Unlike existing methods, scMC can explicitly differentiate batch variation from biological variation, by inferring the batch variation in an unsupervised manner and learning the biological variation by subtracting the inferred technical variation from the total variation. In contrast, other methods, such as Seurat V3, learn a set of shared correction vectors by considering all available cells in the datasets, potentially lacking the ability in discriminating technical variation from biological variation. Together, scMC provides a reliable way to identify true biological differences from multiple datasets.

Reconstruction of integrated pseudotemporal trajectories is important yet challenging for joint analysis of developmental dynamics across datasets. Comparisons of pseudotemporal trajectories across diverse conditions measured by different datasets require specialized methods due to batch effects [36]. Dynamic time warping has been used to align two pseudotemporal trajectories: pseudotemporal trajectories of each dataset are inferred separately and then aligned to reveal timing differences across conditions [37, 38]. Such alignment might fail to detect signals that are weak in each dataset and might be sensitive to the inaccurate inference of individually inferred pseudotemporal trajectories. Reconstructing integrated pseudotemporal trajectories in a shared embedding space across datasets could really improve such temporal analysis. As shown in the mouse embryonic skin development dataset, the scMC-derived integrated trajectory showed that both E13.5 and E14.5 epidermal and dermal cells were concentrated toward the origin of the trajectory, but E14.5 cells exclusively made up the terminus of the trajectory, suggesting that the full range of epidermal and dermal differentiation program might be already established as early as E13.5. For this case, reconstructing an integrated trajectory is critical when comparing time-course datasets. However, for the time-course datasets, most integration methods including scMC do not incorporate temporal information into the inference of correction vectors. Including such temporal information will likely better align the cells in time for more faithful integrated pseudotemporal trajectories.

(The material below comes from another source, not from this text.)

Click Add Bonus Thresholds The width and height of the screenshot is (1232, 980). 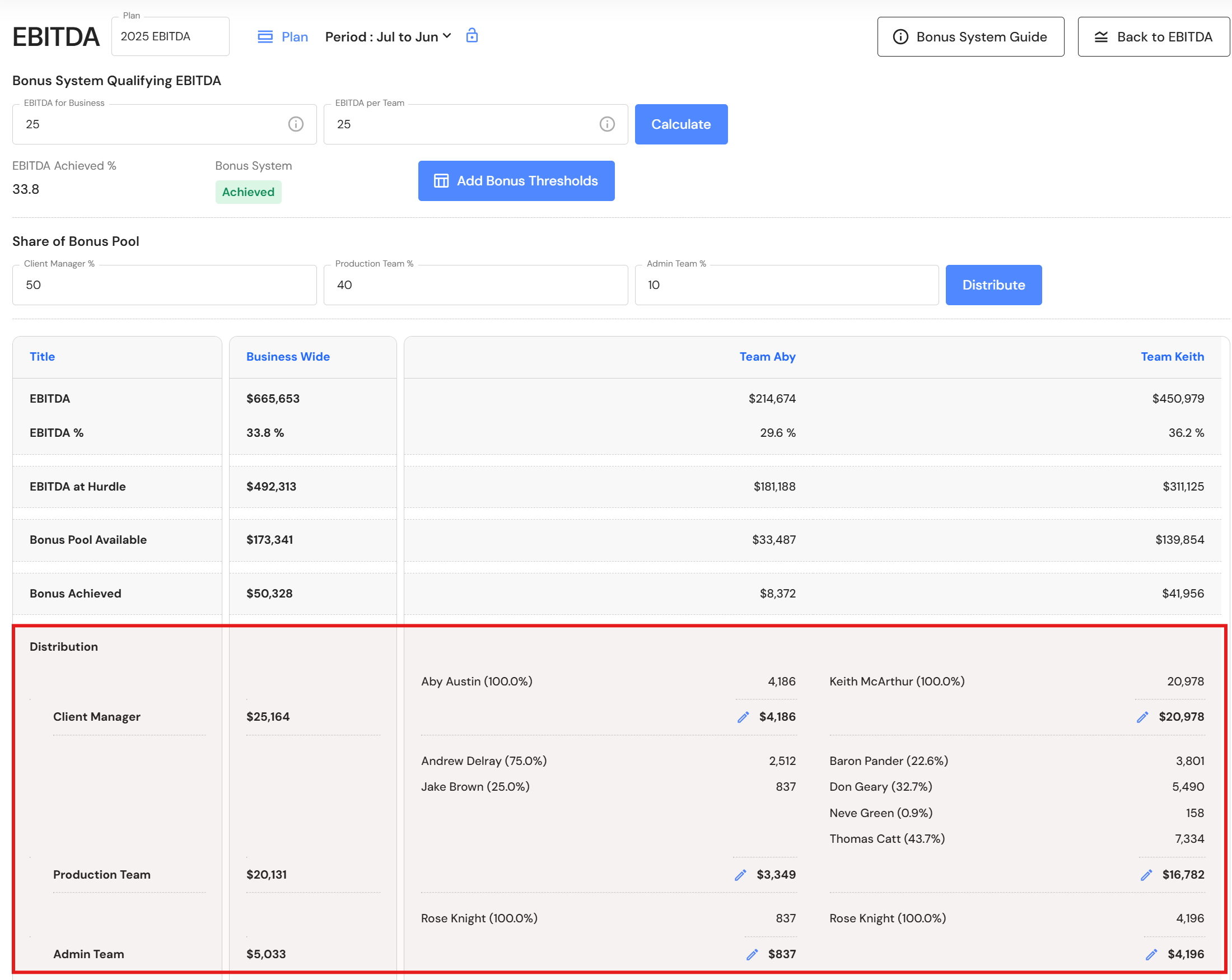516,180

As seen in the above time-course datasets, our alignment method could provide biological insights that are difficult to obtain if only analyzing datasets individually. Another example is the Hedgehog-active fibroblast subpopulation identified by scMC in the mouse skin wound system. While this subpopulation could be uncovered by analyzing the datasets individually, the question on whether this subpopulation is a specific fibroblast subpopulation upon Hedgehog activation would be challenging to answer without using alignment approach. In general, many results obtained by joint analysis might be obtained by individual analysis of each dataset with additional careful effort in comparing them; however, the apparent differences seen between two individual analysis might be caused by technical variation. The capability of distinguishing technical variation from biological variation in scMC is crucial when comparing cellular compositions and trajectories across conditions and time points, which are often measured in different batches with potential technical variation.

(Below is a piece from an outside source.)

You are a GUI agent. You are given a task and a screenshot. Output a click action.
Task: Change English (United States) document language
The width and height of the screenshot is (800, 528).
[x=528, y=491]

To predict technical variation, scMC needs to detect putative cell clusters for each dataset. To enhance robustness of integration with respect to this initial clustering, two strategies have been employed. First, a consensus clustering approach is used by combining multiple clustering solutions, obtained by varying the resolution parameter values in the Leiden algorithm. Such approach allows high accuracy and robustness in clustering, similar to the SC3 method for consensus clustering of scRNA-seq data [39]. Second, a set of confident cells in each putative cell cluster are determined to filter out the cells that might be assigned into multiple clusters by different resolutions or clustering methods. Such sketching strategy not only enables robustness of the method with respect to the initial clustering but also helps to reduce computational cost.

The computing cost of scMC is dominated by solving the main optimization problem in the algorithm, which is equivalent to calculating *k* largest eigenvectors (default *k = 40*) associated with the real positive eigenvalues of a *n* × *n* matrix, where *n* is the number of all confident cells. Therefore, the computational complexity is *O* (*kn*^{2}). scMC can analyze large-scale datasets, e.g., 100 K cells within 2 h. To reduce the run time, users can use fewer confident cells by adjusting the quantile cutoff parameter (e.g., from 0.75 to 0.9) or perform subsampling of single-cell datasets using a “geometric sketching” approach [40], which allows to maintain the transcriptomic heterogeneity within a dataset with a smaller subset of cells. More efficient methods and packages for calculating eigenvalues will significantly enhance the computational speed of scMC.

The correction vectors from scMC can be directly used for correcting batch effects when additional datasets become available. For the simulation dataset 2 with three batches, we run scMC on the cells from the first two batches, and then projected the cells from the third batch onto the shared UMAP space learned for the first two batches using the learned correction vectors. As expected, the cells with the same labels from the third batch are correctly placed onto this shared UMAP space (Additional file 2: Figure S14). However, projecting cells from very different sources with strong batch effects into a shared low-dimensional space may require a more advanced transfer learning approach, such as scArches [41].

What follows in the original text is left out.